··· Text shown ···

Next week: Dazed and Confused.

Tuesday, February 5, 2008

picnic at hanging rock, by peter weir

Film Club reconvened this week after a brief hiatus, and we watched Peter Weir's Picnic at Hanging Rock (1975) to continue with our theme of "colonists in supernatural peril."

The film takes place in the year 1900, and focuses on the inhabitants of Appleyard College, a Victorian girls' boarding school. The very phrase "Victorian girls' boarding school" will burn the mind of certain readers with an erotic force that borders on the radioactive, evoking, as it does, a particularly intense mix of succulence and repression. If that's your thing, the opening scenes of this film will function as a kind of fetish material for you, because Weir has gone to the trouble to stock the college with a score of willowy beauties (and a hot French governness), and he presents them in a variety of scenarios that seem like they are, at any given moment, half a step away from tumbling into porn:




But the film ultimately has other things on its mind, and it swiftly transplants the group of girls out on a field trip to Hanging Rock, a weird mass of volcanic stone. Four of the girls wander off to explore:


...and, inexplicably, only one comes back. A governness goes in search of them, and she vanishes, too.

Like our last Film Club pick, I Walked With A Zombie (1943), Picnic is built around a system of clashing opposites: logic and reason, associated (at least initially) in both films by white colonists, versus mystery and irrationality, associated with the natural world that the colonists seek to colonize. The bulk of the film is spent watching various authorities, searching for the girls, interrogate Hanging Rock in various "rational" ways:


The film invites us, the viewers, to perform our own "interrogations"—it provides a goodly number of details that could be said to be "clues." But all these investigations and theorizing end up inconclusive: all throughout the film Hanging Rock deflects attempts to interpret it.

Part of the reason for this might be because the film presents the Rock as resistant to conventional dualites of classification: early in the film, two characters squabble about whether the Rock could be said to be old or young (it's "old" in our time-frame, but "young" when viewed from a geologic perspective). Additionally, even though the landscape also gives off strong psychosexual evocations, it can't easily be gendered. There are plenty of shots that emphasize the phallic presence of the mountain:


—but an equal number of shots which evoke the vaginal:




(My Film Club compatriot Skunkcabbage memorably described this polymorphous mix as a "Freudscape.")

··· Record set ···

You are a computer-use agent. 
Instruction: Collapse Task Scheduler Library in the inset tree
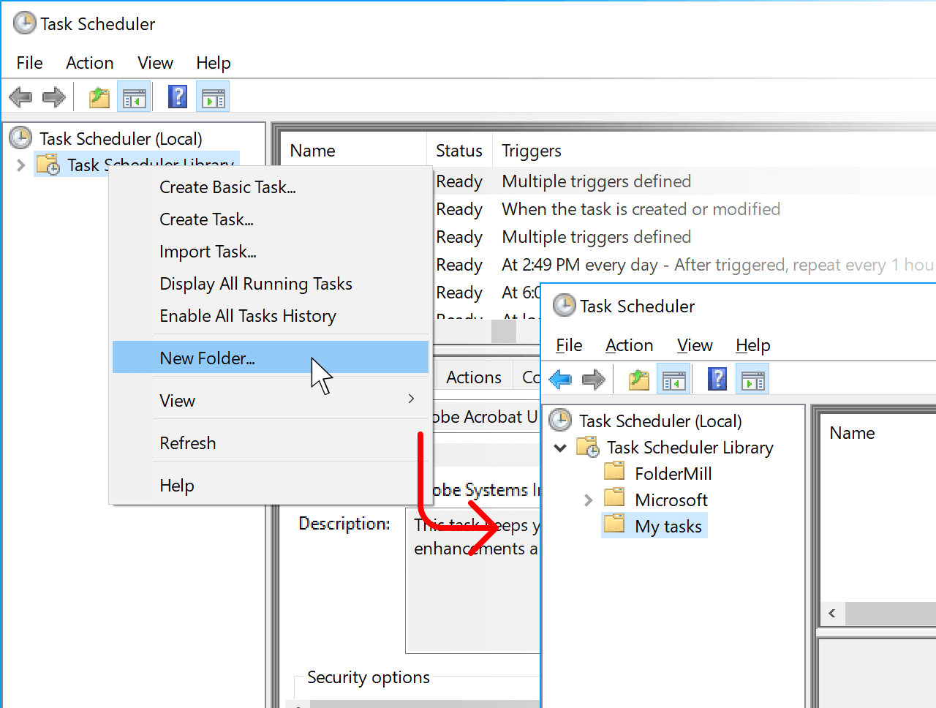pos(561,448)
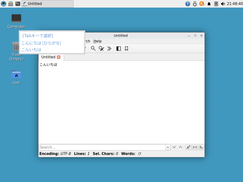Screen dimensions: 243x182
Task: Open Find and Replace from the toolbar
Action: [101, 48]
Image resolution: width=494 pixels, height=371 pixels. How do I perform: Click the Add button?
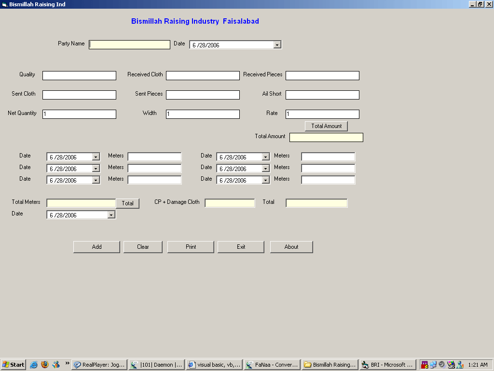pos(96,247)
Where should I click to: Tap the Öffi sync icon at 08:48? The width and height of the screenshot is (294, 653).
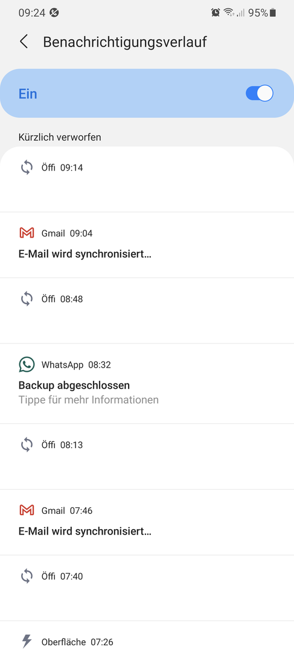[27, 299]
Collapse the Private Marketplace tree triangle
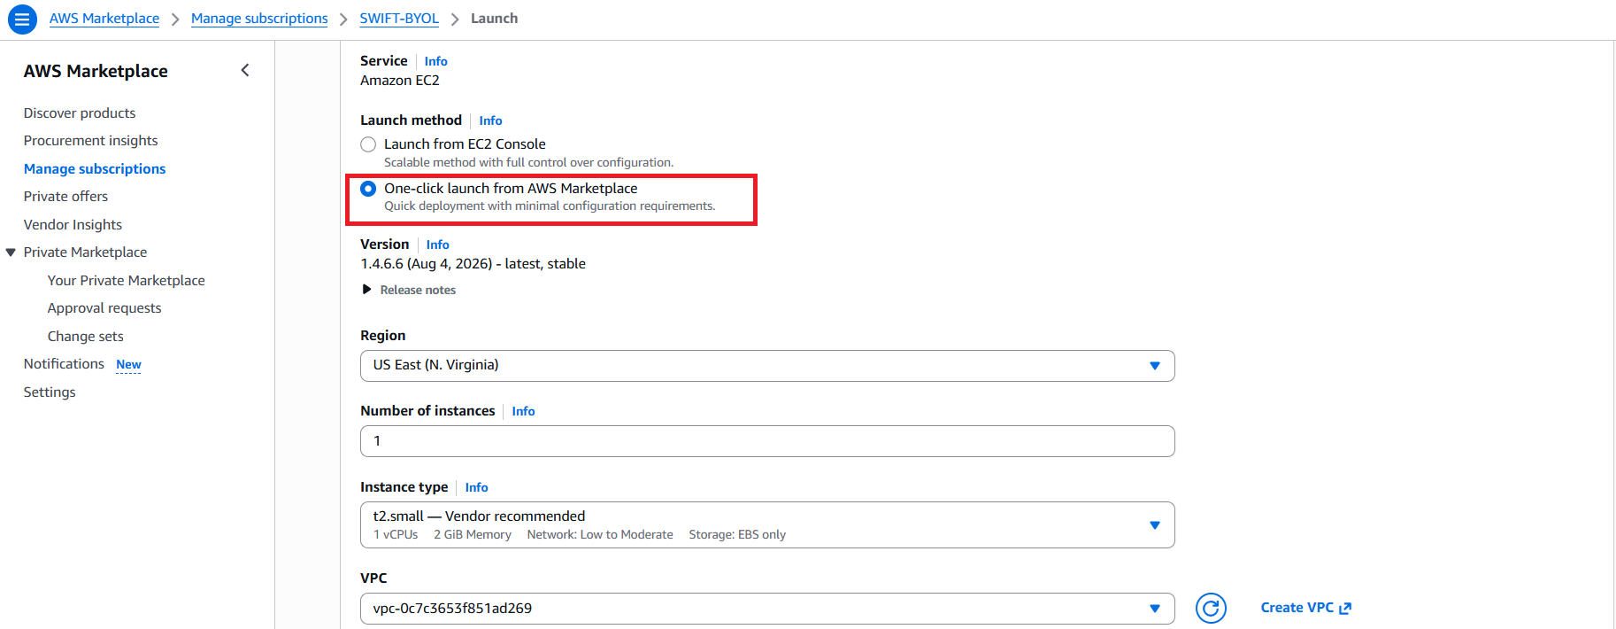This screenshot has width=1616, height=629. [11, 252]
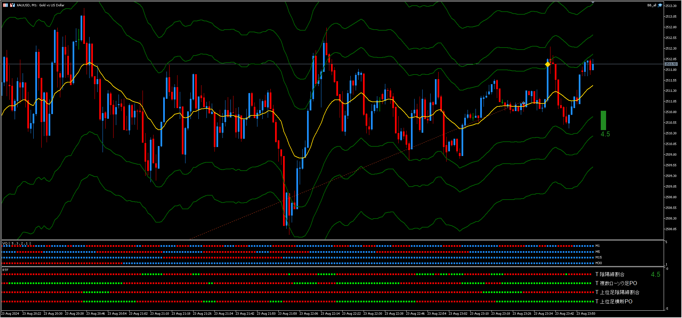The image size is (682, 318).
Task: Click the T 陰陽線割合 label
Action: tap(610, 274)
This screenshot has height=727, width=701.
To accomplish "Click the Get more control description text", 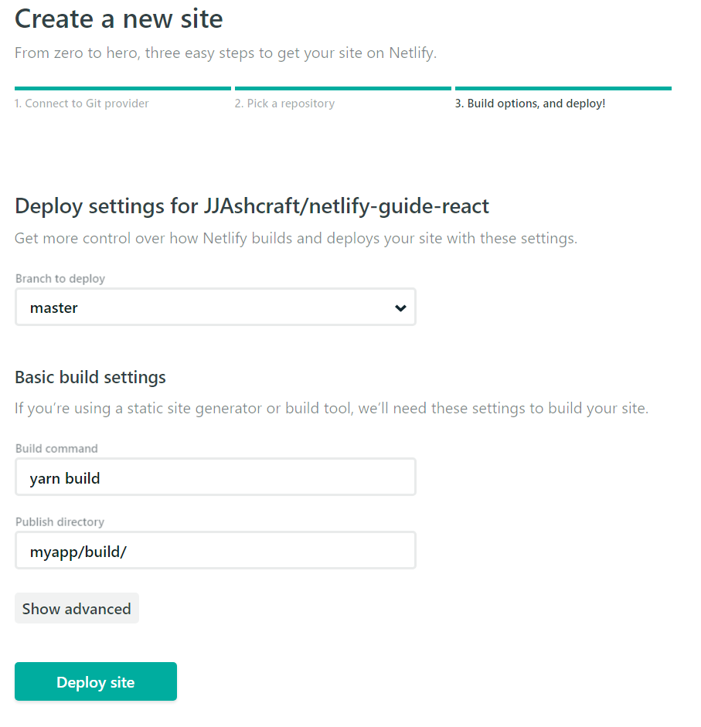I will pyautogui.click(x=296, y=238).
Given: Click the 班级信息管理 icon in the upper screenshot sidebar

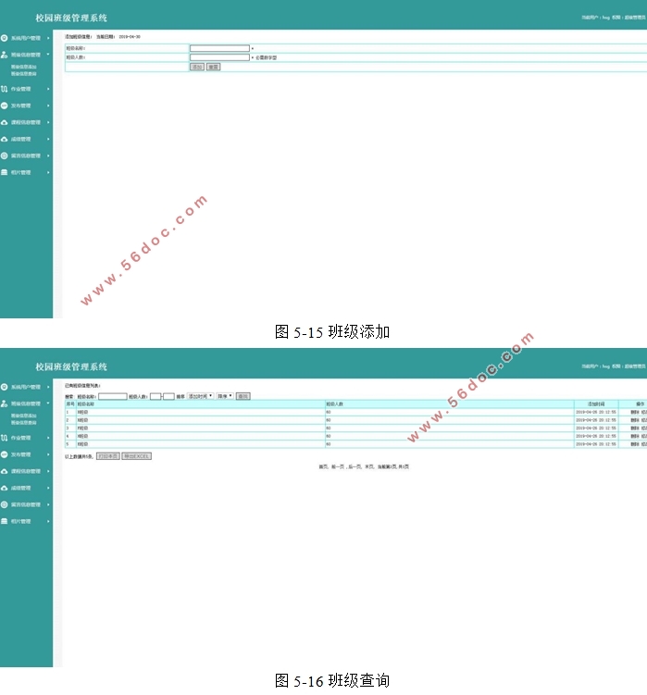Looking at the screenshot, I should 5,55.
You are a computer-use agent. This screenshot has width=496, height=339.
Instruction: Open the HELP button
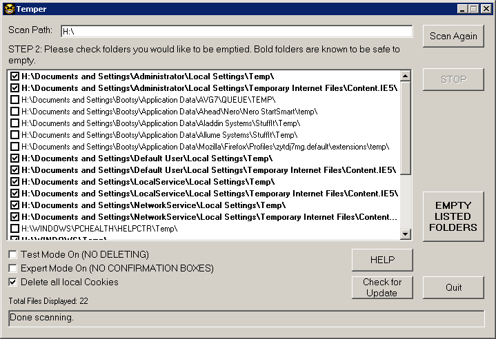[382, 260]
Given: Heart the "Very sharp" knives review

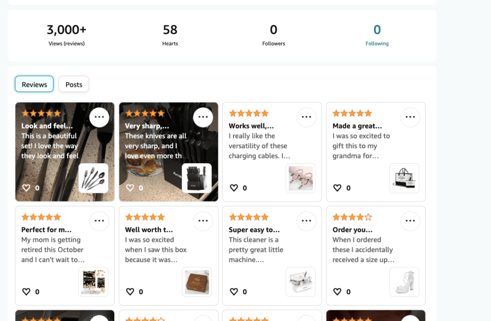Looking at the screenshot, I should click(x=130, y=188).
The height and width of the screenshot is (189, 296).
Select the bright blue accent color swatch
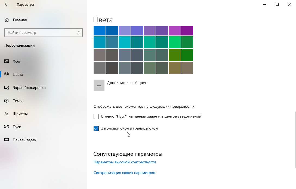pyautogui.click(x=99, y=31)
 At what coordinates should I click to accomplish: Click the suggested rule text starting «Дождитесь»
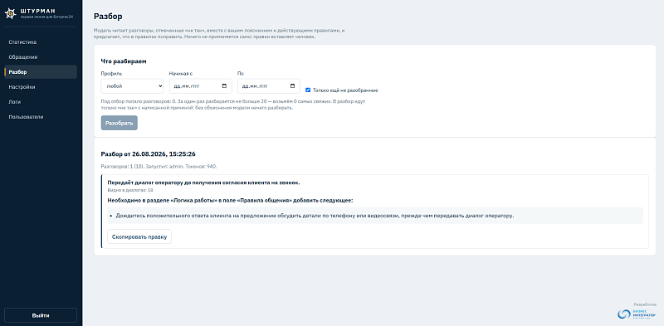tap(315, 216)
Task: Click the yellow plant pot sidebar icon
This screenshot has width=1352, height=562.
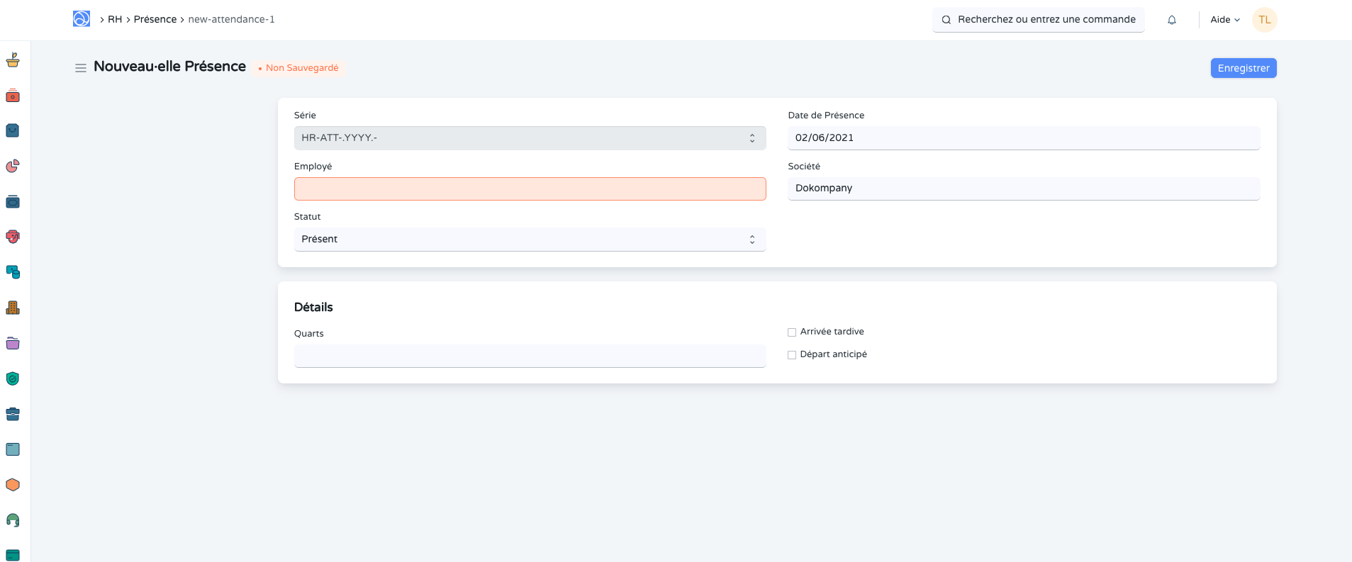Action: tap(13, 60)
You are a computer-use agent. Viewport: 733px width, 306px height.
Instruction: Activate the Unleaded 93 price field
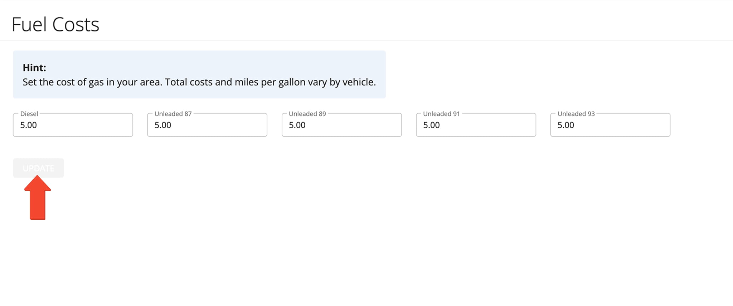[x=610, y=125]
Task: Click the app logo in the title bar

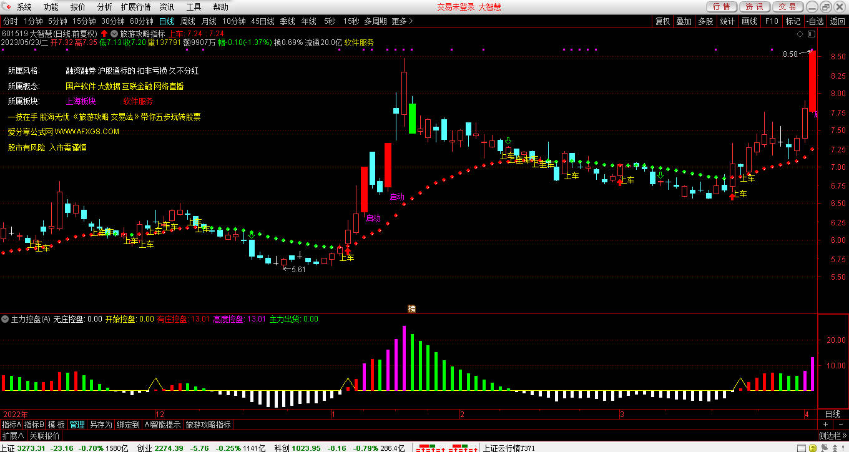Action: pyautogui.click(x=7, y=7)
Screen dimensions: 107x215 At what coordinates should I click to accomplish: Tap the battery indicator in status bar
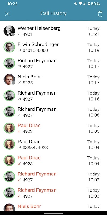(x=89, y=4)
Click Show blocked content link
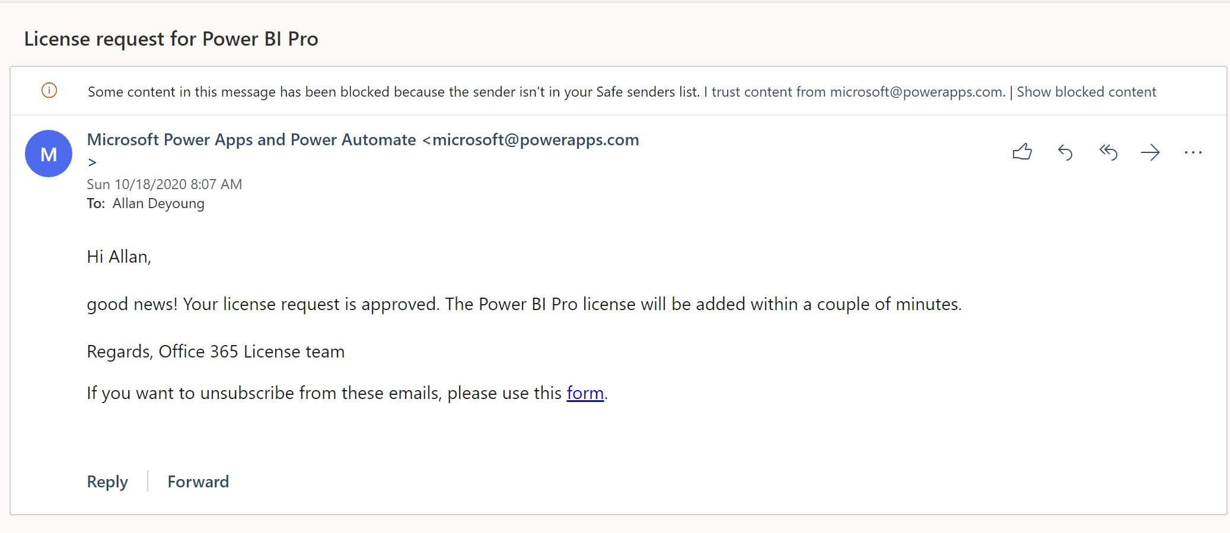 tap(1086, 92)
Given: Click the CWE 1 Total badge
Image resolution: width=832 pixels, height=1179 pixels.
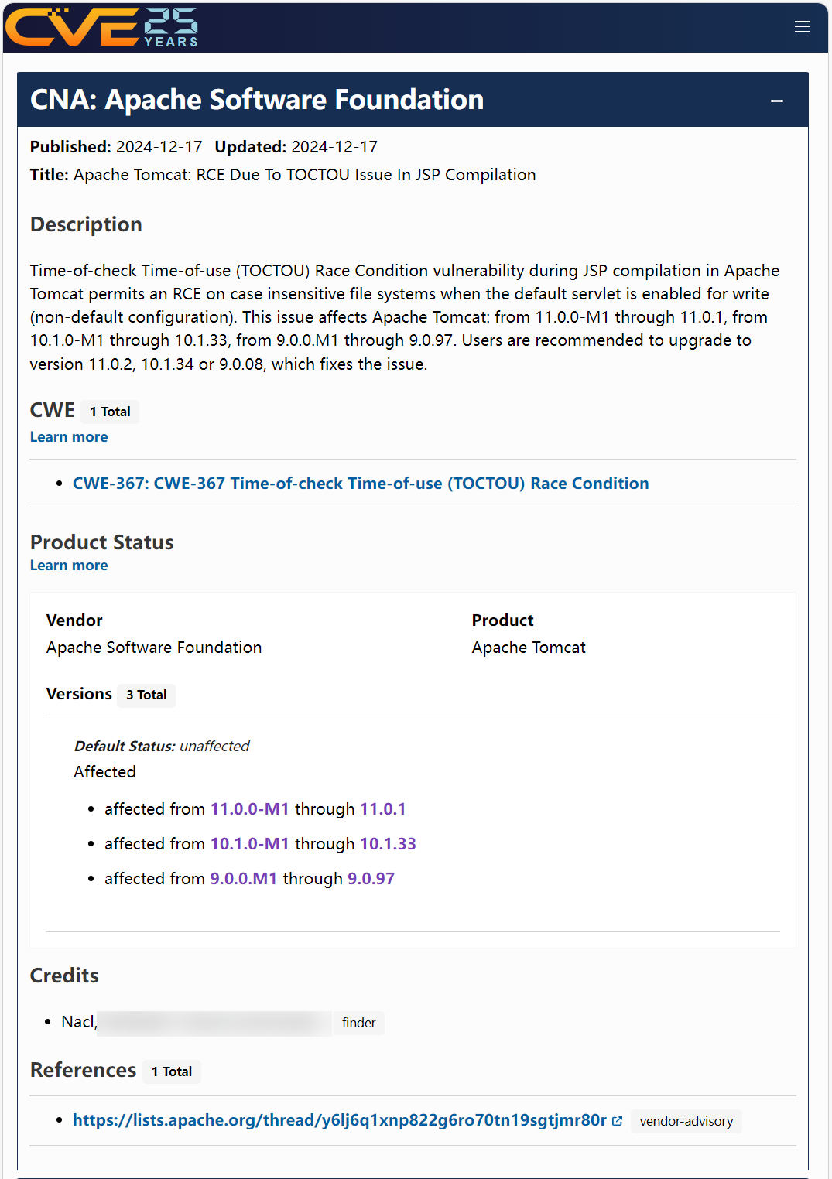Looking at the screenshot, I should pyautogui.click(x=110, y=412).
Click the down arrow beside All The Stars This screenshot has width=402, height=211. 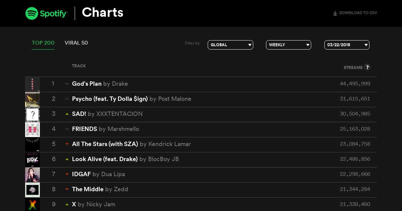(x=67, y=144)
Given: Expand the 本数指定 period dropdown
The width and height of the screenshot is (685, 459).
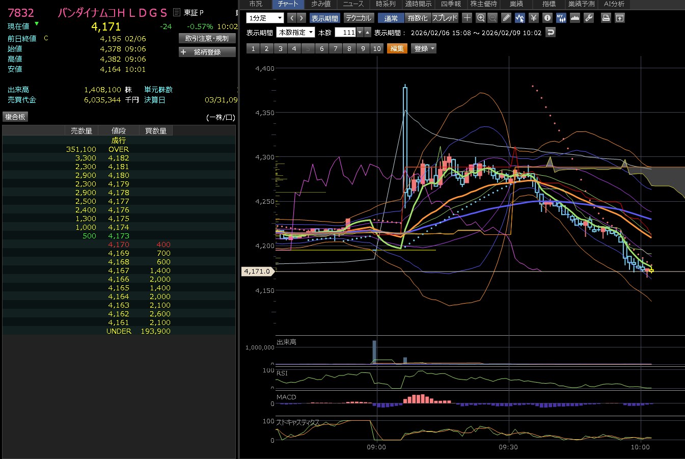Looking at the screenshot, I should click(295, 32).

···

**Work instructions**.
1 > Write out the Picnic at Hanging Rock post from "Like our last" to "to interpret it.".
2 > Answer these from the Picnic at Hanging Rock post:
(a) In what year does the film take place?
(b) Of the four girls who wander off to explore, how many come back?
(c) What term did Skunkcabbage use for the film's polymorphous mix?

**Problem solutions**.
1 >
Like our last Film Club pick, I Walked With A Zombie (1943), Picnic is built around a system of clashing opposites: logic and reason, associated (at least initially) in both films by white colonists, versus mystery and irrationality, associated with the natural world that the colonists seek to colonize. The bulk of the film is spent watching various authorities, searching for the girls, interrogate Hanging Rock in various "rational" ways:


The film invites us, the viewers, to perform our own "interrogations"—it provides a goodly number of details that could be said to be "clues." But all these investigations and theorizing end up inconclusive: all throughout the film Hanging Rock deflects attempts to interpret it.

2 >
(a) 1900
(b) One
(c) A "Freudscape"